→ Problem requirements
Find the word "magnifier" in the data below and copy each line that holds it.

● ● ● ● ●

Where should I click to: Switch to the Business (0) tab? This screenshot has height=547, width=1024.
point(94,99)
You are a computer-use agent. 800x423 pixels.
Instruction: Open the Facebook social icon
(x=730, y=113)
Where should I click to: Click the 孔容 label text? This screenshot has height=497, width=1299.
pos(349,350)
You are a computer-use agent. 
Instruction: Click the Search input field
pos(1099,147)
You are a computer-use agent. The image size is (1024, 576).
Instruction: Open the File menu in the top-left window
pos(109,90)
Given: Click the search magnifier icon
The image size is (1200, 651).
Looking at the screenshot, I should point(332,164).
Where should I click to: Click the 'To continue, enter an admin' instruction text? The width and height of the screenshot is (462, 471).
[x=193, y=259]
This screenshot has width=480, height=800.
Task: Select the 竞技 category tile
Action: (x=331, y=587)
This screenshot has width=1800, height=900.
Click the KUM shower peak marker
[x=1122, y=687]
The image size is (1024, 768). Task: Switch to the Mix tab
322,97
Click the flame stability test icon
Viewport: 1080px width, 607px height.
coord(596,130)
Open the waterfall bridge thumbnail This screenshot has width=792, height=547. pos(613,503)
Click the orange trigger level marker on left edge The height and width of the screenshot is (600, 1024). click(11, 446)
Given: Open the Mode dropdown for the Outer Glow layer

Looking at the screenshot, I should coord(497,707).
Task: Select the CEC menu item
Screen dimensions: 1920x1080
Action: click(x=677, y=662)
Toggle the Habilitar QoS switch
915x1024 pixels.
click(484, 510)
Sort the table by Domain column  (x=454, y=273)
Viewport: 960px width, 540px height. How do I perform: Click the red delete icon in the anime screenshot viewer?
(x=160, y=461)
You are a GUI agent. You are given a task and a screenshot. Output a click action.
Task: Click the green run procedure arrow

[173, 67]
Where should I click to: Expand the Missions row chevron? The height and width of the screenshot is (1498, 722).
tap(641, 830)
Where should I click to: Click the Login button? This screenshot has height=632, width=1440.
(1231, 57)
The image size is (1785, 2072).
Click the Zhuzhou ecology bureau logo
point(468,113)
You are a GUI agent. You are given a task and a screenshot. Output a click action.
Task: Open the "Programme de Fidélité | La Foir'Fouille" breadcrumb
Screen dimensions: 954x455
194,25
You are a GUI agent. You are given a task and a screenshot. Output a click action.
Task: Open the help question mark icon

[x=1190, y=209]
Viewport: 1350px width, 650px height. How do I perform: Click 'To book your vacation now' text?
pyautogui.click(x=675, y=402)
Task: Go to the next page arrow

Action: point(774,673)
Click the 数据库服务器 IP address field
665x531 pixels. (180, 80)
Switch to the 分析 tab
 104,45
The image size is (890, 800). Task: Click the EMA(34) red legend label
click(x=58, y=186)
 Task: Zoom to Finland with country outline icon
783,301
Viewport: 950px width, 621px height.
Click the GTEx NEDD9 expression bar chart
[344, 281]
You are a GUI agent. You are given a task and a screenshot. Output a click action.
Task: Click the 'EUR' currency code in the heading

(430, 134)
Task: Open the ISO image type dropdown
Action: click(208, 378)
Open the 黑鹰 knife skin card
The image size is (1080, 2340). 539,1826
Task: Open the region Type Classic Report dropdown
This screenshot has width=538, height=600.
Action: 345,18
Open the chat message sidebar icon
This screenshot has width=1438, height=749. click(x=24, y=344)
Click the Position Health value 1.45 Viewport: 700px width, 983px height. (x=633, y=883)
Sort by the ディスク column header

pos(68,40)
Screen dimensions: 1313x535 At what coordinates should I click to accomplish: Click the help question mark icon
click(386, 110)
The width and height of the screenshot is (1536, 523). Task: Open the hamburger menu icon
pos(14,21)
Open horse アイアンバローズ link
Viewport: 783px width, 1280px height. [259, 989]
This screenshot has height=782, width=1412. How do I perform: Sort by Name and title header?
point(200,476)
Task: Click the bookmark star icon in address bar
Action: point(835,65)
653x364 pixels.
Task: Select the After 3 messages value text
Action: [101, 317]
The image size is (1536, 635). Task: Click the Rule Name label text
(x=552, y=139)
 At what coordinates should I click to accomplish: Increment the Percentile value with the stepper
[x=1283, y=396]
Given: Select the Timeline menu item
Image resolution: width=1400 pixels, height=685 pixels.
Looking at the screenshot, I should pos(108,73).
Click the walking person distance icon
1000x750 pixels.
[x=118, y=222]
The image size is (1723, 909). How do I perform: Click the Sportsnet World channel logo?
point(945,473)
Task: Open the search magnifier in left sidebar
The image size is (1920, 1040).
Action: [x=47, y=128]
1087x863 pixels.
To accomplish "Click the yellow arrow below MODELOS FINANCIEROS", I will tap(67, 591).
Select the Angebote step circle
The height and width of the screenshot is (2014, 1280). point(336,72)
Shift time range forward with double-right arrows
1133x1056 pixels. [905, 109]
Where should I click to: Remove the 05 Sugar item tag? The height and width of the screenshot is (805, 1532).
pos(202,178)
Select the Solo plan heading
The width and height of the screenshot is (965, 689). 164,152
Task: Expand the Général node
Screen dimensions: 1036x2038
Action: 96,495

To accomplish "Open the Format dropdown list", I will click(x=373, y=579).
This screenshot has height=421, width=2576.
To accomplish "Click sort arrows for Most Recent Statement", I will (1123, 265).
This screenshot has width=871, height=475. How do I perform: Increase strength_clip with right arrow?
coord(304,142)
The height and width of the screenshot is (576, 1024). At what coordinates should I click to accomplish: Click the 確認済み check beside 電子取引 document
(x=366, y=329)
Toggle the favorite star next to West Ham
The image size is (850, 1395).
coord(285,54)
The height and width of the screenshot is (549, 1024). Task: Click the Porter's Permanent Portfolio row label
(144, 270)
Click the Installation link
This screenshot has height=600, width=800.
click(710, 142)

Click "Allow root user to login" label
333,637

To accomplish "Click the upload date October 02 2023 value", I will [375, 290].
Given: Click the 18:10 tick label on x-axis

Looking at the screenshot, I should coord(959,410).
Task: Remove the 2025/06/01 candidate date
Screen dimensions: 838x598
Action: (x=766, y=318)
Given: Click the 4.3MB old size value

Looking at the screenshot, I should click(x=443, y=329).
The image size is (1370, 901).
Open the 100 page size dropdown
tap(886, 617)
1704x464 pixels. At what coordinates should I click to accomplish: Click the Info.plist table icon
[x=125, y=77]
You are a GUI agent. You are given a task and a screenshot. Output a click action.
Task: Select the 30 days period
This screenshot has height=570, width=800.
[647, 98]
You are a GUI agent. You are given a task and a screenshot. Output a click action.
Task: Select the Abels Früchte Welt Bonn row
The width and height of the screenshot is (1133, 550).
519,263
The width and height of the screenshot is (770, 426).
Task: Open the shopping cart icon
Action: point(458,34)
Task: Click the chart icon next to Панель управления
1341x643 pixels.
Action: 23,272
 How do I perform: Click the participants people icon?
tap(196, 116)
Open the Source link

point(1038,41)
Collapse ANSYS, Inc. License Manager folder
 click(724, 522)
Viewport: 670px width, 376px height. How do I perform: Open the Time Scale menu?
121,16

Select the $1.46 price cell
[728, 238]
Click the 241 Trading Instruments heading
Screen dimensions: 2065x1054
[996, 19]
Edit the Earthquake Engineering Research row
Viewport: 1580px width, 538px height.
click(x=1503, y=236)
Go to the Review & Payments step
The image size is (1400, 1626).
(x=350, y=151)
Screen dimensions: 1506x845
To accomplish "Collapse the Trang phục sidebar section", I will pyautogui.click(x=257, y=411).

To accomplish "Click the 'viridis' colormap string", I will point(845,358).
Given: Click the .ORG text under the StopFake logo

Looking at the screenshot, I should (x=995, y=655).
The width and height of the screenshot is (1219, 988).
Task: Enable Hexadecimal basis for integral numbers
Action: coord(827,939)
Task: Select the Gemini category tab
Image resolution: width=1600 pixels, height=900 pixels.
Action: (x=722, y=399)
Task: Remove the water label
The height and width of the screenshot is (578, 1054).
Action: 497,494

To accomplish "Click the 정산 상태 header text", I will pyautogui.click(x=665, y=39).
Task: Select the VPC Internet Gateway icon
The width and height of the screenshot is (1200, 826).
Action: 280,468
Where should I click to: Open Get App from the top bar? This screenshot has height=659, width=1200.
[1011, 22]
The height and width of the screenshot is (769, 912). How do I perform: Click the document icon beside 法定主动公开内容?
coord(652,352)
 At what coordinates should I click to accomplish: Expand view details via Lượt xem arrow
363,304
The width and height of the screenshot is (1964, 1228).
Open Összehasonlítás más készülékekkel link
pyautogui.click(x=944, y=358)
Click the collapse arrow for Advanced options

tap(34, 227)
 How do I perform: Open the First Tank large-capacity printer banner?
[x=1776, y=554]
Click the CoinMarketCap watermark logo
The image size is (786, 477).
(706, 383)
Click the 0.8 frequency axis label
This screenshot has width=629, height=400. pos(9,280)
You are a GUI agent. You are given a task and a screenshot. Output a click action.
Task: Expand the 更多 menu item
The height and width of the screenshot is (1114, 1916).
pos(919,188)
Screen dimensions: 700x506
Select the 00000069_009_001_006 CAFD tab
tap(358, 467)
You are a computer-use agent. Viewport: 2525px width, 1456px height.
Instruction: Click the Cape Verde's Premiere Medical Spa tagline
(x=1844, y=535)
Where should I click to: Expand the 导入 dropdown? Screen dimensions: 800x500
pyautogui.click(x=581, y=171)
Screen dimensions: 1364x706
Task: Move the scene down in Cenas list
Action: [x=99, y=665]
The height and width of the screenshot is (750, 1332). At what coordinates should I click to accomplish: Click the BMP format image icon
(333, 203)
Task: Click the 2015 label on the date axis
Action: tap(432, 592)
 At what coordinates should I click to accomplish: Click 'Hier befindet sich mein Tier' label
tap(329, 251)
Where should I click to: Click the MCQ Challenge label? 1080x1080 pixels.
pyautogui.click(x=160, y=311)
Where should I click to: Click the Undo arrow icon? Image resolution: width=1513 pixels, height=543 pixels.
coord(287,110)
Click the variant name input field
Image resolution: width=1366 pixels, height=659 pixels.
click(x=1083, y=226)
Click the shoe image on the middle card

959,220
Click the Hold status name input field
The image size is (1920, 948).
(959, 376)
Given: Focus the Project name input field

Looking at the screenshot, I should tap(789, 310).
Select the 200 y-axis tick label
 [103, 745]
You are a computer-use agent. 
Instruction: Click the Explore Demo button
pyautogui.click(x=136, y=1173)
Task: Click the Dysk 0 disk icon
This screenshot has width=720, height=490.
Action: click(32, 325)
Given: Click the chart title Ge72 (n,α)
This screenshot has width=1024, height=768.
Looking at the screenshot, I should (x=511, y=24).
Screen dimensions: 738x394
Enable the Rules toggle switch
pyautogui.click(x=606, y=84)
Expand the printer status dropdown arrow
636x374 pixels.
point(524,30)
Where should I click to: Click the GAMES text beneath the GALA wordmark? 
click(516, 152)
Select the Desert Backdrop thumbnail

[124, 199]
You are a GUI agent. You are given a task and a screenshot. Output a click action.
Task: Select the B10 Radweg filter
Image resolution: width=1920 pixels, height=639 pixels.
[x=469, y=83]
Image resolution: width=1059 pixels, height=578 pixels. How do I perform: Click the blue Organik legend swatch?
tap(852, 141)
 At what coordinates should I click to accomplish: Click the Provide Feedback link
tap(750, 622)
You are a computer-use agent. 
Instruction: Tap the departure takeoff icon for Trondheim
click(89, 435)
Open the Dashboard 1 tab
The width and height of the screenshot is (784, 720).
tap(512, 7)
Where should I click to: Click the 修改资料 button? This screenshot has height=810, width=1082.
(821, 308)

● ● ● ● ●

→ Worked solution
Given: Click the search magnifier icon
Task: Open the search magnifier in left sidebar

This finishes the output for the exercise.